Te Ora Auaha – Creative Wellbeing Alliance Aotearoa
Welcome to Te Ora Auaha, The University of Auckland’s new national alliance of artists, academics and health professionals committed to a healthier New Zealand through the arts.
Te Ora Auaha: Creative Wellbeing Alliance Aotearoa is made up of individuals, groups, and organisations across the arts, health, youth, social and education sectors. It represents artists who work in prisons, in hospitals, in psychiatric wards, with the homeless, and with young people in trouble or despair.
Professor Peter O’Connor of the Creative Thinking Project at the University of Auckland spoke at today’s launch.
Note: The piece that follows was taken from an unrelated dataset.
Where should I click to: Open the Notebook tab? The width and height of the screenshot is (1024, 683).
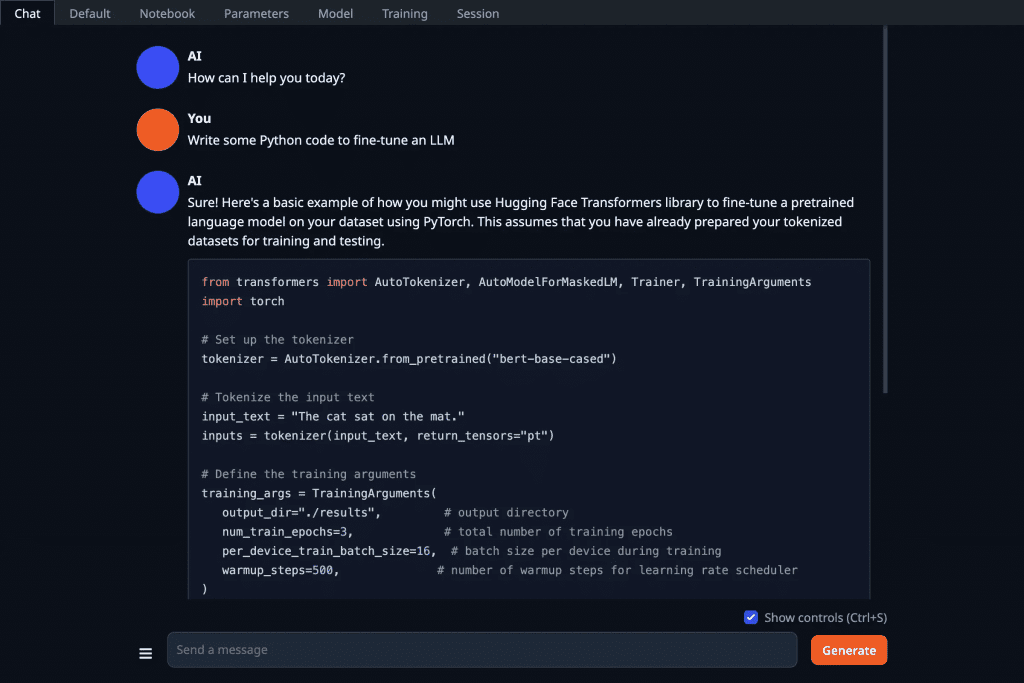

He says artists who work in these areas are undervalued, under-resourced and largely unrecognised.
O’Connor says, ‘There is overwhelming international evidence to support the idea that the arts are vital to the well-being of individuals, communities and to a nation. Te Ora Auaha provides a platform for artists and health professionals to come together.’
‘There are some things only the arts can heal, the deep sicknesses which impact on the body of a country: racism, terrorism, inequality. The arts are a powerful way of healing. They do that by making beautiful things to remind us of the joy and wonder of being alive. The last two weeks have taught us as a nation that the arts are absolutely central to any recovery.’
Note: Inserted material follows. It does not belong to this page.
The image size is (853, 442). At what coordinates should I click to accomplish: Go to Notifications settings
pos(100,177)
‘The arts are also bridges,’ says Peter. ‘They are a bridge to the past and to the present. We’ve used the arts to farewell and to remember. We use them to bridge the loneliness of everyday life in shared poetry and in the songs we share. They are also the bridges that take us into the deepest parts of who we are, where the deepest hurts dwell, as individuals and as communities. Finally, they create a way to move into the future, to reimagine a different and better world.’